Construire plus provoque-t-il la gentrification ?

Décryptages
Publié le 16/02/26
Mis à jour le 16/02/26
2min de lecture
Construire plus provoque-t-il la gentrification ?
David Miet
  • Comment identifie-t-on un choc de demande ?
  • Que montrent les résultats ?
  • Ne pas confondre cause et corrélation
  • Conclusion empirique

 Construire chasse les habitants en place. 

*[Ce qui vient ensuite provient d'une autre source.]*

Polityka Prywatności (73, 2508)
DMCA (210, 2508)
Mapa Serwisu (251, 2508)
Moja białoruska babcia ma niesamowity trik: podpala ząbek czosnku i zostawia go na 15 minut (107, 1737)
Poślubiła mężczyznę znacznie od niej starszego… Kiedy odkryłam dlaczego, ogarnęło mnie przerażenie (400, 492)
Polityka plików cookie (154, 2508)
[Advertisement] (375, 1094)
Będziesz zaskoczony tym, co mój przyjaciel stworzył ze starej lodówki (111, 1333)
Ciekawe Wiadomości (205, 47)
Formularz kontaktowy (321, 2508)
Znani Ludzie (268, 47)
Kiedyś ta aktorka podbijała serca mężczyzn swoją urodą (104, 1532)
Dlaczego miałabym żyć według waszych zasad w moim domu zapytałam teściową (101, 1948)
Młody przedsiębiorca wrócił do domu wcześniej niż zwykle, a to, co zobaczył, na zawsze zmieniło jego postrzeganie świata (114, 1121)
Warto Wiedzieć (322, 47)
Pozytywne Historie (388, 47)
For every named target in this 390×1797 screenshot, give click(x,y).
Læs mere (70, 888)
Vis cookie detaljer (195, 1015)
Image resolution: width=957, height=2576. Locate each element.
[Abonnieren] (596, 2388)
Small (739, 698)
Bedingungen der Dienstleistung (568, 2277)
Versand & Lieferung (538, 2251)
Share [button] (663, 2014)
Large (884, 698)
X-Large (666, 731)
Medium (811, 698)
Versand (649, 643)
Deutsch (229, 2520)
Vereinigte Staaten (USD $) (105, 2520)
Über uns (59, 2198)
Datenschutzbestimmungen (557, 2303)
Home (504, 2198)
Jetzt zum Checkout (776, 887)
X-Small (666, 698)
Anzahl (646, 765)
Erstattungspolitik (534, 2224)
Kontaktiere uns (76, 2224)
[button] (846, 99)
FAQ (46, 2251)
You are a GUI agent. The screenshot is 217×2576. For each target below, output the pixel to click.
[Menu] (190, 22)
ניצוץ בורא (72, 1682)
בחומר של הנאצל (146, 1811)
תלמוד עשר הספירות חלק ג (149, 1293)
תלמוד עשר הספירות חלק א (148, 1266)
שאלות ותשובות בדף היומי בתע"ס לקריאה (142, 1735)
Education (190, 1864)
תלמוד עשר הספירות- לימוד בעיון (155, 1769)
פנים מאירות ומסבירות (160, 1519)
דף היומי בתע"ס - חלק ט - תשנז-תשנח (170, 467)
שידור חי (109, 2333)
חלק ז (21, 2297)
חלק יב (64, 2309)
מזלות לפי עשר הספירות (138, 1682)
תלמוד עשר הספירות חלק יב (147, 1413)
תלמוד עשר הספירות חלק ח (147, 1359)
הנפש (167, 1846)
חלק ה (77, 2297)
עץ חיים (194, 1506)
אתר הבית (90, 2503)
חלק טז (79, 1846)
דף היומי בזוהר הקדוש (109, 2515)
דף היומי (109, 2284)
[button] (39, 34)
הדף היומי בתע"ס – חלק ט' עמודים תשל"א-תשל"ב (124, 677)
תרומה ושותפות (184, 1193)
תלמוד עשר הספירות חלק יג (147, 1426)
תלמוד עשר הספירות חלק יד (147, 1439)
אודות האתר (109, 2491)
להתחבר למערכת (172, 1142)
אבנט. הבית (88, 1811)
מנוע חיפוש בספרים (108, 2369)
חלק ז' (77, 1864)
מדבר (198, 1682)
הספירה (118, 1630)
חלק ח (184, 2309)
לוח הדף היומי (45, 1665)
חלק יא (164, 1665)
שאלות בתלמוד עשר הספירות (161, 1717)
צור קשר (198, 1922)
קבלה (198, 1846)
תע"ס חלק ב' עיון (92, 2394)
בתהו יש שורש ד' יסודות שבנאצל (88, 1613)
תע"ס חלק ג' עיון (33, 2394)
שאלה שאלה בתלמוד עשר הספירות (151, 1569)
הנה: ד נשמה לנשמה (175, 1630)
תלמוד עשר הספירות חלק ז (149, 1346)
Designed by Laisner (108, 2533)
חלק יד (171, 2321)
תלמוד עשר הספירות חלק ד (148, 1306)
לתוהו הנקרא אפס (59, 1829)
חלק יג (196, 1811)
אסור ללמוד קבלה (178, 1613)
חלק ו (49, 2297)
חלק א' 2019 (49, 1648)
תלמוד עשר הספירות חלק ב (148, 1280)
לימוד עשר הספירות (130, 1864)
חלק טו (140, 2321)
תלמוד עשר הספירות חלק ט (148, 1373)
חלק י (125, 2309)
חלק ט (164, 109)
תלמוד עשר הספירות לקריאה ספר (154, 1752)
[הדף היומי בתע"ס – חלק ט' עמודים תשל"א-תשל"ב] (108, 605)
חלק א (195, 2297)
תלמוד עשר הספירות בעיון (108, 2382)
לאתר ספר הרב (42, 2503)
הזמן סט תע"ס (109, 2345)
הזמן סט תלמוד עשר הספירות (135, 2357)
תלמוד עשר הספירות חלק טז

C’est probablement l’un des arguments les plus fréquents contre l’augmentation des droits à construire dans les secteurs tendus.

Il touche un point sensible, et mérite donc une réponse empirique et rigoureuse d’un point de vue méthodologique.

Que montrent réellement les données lorsque la demande de logement augmente dans une ville ?

Un article récent de l’économiste Michael Wiebe synthétise une littérature empirique internationale sur cette question centrale.

Que se passe-t-il lorsqu’un territoire subit un choc de demande de logement ?

La méthode adaptée consiste à comparer :

  • des territoires exposés au même choc de demande exogène,
  • mais présentant des niveaux différents de contraintes réglementaires.

Comment identifie-t-on un choc de demande ?

Les études utilisent des instruments quasi-expérimentaux :

Hilber & Vermeulen (Angleterre) : instrument “Bartik” qui combine la structure industrielle historique d’un territoire avec la croissance nationale ultérieure des secteurs correspondants.

Si une ville était initialement spécialisée dans des secteurs qui explosent nationalement, on peut prédire une hausse de demande de logement exogèneaux décisions locales d’urbanisme.

Büchler et al. (Suisse) : même logique.

Asquith (San Francisco) : implantation d’arrêts de navettes technologiques comme choc local de demande.

Ces chocs de demande sont indépendants des décisions locales d’urbanisme et créent des situations comparables.

Que montrent les résultats ?

À choc de demande identique :

  • Les prix augmentent partout.
  • Mais ils augmentent beaucoup plus fortement là où l’offre est contrainte.

Exemple Angleterre : sans contraintes réglementaires fortes, les prix seraient environ 16 % plus bas.

En Suisse : la croissance des loyers est significativement plus forte dans les communes restrictives.

À San Francisco : le choc de demande s’est traduit par évictions et retrait du parc locatif, dans un contexte de construction très limitée.

Ne pas confondre cause et corrélation

Un point méthodologique essentiel : les promoteurs ne construisent pas dans des quartiers stables. Ils construisent précisément là où la demande est déjà en hausse.

Observer que les loyers et les prix augmentent là où l’on construit ne signifie donc pas que la construction en est la cause. Cela reflète une tendance existante qui est précisément celle recherchée par les promoteurs.

C’est pourquoi les études empiriques sérieuses cherchent à identifier des chocs de demande indépendants des décisions locales de construire.

Conclusion empirique

La construction ne crée pas la pression.

C’est l’impossibilité d’ajuster l’offre qui transforme une hausse de demande en explosion des prix.

Construire n’annule pas un choc de demande. Il l’amortit.

Par contre, ne pas construire amplifie l’effet du choc de demande et fait clairement grimper les prix.